Stated exercise 1
Please summarize the podcast transcript in two sentences.

A man was walking along a beach which represented his life.
At his feet were two sets of footprints, his and gods.
But looking back down the beach,
the man could see that in the hardest parts of his life,
there was only one set of footprints.
So the man said to God,
why is there only one set of footprints
when times were hard?
Where were you?
And God replied,
My precious child,
I was in my car
listening to the Beef and Dairy Network podcast.
The Beef and Dairy Network podcast
is a multi-award-winning comedy podcast
and you can find it at maximum fun.org
or wherever you get your podcasts.
We are back
with one more thing. I'm going to go first because
I'm the only one who didn't play a video game this week.
Other than sweet coden, too.
I watched a Netflix show called First Kill.
Have you too heard of this show?
I have a feeling this would not be advertised.
Well, okay, maybe you're going to surprise me.
Kirk is about to say something.
I have seen the promotional art for this thing every single time I turn on.
Okay, great.
It's pretty hot promotional art. I'm not going to lie.
It's pretty hot promotional art, and I'll tell you why.
This is a TV show about a young vampire girl who falls in love with a young slayer, Buffy style, comes from a long line of slayers, a long family of slayers.
And of course, this vampire girl comes from a long line of vampires as well.
So they're both the princesses of their respective families, basically, but they fall in love.
And it is a doomed romance.
and it is one of the stupidest shows I've seen in a long time.
It's really stupid.
There's many parts of it that have made me laugh out loud with how stupid they are,
but Dina and I have been loving it.
We refer to it explicitly as the stupid vampire show in our household,
and we just finished it last night.
And I really recommend it if you want something
that's just not going to get into anything serious whatsoever.
Like, for example, almost all of the vampire slayers,
Not all of them, but almost all of them are played by black actors.
And almost all the vampires are played by white actors.
And this show takes place in Savannah, Georgia.
Now, you might think to yourself, now it's very interesting.
Like, the vampires represent this sort of white aristocracy of Georgia.
And the slayers are like the up-and-coming, like, post-slavery proletariat workers who are fighting back again.
No, the show is absolutely not going to go there.
Don't even think about it.
That is not a part of the show at all.
There's absolutely like, talk about taking your politics out of media.
casting director. It kind of is
like Netflix style. It's like what people
make fun of Netflix for doing, where it's like
pure colorblind casting, this queer
romance at the center of it all.
Nobody's going to bring up race. Why are you
even thinking about it? We're just giving
all these fun, corny role opportunities,
very soapy role opportunities
to a diverse range of actors
who are all killing it in this
basically soap opera of a show.
The theme song makes
reference to Edward and Bella. It
really has everything we could ever want in
show, I think it's really stupid. I will say there were a couple parts where I felt like the show
jumped the shark and then just kept going and it's only on season one, which is not a great sign.

Stated exercise 2
Reproduce the item coordinate data lines verbatim, everything from the line containing "Share campaign via Twitter bird icon" down to the line containing "click(198, 805)", with both of those lines included.

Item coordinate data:
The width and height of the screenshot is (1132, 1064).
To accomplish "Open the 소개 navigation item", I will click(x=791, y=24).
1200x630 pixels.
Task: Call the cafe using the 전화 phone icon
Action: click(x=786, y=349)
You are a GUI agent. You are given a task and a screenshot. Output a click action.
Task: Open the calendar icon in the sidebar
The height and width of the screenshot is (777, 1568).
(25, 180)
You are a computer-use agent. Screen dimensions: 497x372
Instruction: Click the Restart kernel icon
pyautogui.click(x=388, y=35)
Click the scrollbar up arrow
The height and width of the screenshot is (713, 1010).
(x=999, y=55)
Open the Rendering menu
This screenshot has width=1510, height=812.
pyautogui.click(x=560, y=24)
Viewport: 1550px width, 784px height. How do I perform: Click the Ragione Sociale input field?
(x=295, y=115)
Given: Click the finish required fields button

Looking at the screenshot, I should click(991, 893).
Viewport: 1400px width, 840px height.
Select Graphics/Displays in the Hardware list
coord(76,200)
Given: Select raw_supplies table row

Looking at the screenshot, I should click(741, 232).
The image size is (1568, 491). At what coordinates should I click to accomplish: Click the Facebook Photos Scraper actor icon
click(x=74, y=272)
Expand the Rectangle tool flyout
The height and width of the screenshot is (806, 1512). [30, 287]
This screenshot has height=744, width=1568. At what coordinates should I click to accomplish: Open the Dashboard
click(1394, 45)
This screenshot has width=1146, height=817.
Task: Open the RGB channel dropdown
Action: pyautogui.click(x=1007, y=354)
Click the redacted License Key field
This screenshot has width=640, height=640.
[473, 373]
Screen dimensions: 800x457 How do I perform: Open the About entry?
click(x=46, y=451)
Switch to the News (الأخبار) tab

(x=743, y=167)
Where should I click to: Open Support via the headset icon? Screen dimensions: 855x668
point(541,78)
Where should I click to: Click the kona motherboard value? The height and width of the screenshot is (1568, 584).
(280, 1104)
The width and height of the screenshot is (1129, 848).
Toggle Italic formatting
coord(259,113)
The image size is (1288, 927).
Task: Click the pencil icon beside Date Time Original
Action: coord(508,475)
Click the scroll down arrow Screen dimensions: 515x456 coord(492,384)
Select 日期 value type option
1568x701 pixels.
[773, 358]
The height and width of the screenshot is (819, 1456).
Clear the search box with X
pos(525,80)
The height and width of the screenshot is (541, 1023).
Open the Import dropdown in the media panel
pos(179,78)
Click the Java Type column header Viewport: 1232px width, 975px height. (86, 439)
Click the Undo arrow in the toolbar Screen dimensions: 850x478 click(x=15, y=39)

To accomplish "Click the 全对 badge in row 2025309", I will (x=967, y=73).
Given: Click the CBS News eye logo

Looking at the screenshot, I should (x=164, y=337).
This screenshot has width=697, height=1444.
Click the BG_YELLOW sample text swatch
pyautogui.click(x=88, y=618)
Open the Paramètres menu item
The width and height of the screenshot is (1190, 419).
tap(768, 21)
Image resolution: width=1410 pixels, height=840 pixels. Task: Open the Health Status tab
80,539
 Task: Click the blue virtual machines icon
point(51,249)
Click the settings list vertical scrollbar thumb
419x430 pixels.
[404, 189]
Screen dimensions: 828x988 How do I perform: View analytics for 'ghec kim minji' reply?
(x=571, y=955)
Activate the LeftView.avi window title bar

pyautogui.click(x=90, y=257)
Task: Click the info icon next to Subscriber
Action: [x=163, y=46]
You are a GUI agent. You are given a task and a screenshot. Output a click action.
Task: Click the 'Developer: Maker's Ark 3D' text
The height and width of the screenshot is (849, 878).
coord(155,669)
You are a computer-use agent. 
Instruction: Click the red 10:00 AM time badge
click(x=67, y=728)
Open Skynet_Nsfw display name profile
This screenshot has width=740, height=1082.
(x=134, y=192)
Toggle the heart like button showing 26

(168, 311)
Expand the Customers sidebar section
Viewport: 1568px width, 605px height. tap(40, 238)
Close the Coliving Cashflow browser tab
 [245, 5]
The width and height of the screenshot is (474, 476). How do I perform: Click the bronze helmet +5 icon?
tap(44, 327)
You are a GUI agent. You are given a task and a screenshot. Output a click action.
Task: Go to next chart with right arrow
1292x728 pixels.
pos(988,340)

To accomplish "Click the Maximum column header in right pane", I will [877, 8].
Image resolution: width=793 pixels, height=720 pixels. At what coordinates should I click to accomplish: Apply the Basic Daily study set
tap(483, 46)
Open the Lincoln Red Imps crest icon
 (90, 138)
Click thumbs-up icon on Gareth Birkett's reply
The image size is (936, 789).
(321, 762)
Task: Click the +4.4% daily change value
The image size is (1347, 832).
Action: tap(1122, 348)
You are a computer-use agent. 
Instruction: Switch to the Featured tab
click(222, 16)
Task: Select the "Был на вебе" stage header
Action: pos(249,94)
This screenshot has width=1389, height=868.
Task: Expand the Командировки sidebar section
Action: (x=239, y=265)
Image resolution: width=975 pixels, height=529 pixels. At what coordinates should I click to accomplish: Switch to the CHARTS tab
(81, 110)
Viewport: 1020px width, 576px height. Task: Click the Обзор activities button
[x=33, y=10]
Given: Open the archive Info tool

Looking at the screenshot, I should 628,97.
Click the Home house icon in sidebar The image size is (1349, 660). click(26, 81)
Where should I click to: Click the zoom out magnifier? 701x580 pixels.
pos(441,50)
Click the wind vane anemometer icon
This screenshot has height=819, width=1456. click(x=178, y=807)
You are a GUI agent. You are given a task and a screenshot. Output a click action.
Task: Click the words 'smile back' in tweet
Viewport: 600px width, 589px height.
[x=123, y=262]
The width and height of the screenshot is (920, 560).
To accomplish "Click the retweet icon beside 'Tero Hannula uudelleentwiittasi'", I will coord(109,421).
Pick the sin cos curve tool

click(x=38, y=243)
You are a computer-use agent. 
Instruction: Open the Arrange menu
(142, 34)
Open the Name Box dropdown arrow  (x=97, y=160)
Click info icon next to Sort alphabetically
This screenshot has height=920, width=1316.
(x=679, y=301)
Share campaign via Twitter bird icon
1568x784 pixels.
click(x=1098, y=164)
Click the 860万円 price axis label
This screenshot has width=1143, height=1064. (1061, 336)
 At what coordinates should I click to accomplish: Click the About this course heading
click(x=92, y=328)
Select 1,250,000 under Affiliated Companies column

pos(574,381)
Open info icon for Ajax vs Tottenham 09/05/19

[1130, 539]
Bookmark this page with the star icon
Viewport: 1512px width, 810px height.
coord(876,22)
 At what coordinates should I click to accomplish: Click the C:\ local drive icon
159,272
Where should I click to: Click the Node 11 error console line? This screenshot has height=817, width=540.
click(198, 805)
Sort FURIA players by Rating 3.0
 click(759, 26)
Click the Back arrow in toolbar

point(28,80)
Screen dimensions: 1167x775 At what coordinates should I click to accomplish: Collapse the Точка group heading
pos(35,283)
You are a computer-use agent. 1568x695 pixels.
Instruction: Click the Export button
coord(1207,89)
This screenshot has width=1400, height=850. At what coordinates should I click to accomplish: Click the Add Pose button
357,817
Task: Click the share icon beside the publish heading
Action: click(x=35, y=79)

Task solution 1
The transcript opens with a comic take on the footprints-on-the-beach story, in which God was listening to the Beef and Dairy Network podcast, which is then promoted as a multi-award-winning comedy podcast. A host then recommends the Netflix show First Kill, a doomed romance between a young vampire girl and a young slayer set in Savannah, Georgia, calling it one of the stupidest shows in a long time while saying Dina and the host have been loving it.

Task solution 2
Share campaign via Twitter bird icon
1568x784 pixels.
click(x=1098, y=164)
Click the 860万円 price axis label
This screenshot has width=1143, height=1064. (1061, 336)
 At what coordinates should I click to accomplish: Click the About this course heading
click(x=92, y=328)
Select 1,250,000 under Affiliated Companies column

pos(574,381)
Open info icon for Ajax vs Tottenham 09/05/19

[1130, 539]
Bookmark this page with the star icon
Viewport: 1512px width, 810px height.
coord(876,22)
 At what coordinates should I click to accomplish: Click the C:\ local drive icon
159,272
Where should I click to: Click the Node 11 error console line? This screenshot has height=817, width=540.
click(198, 805)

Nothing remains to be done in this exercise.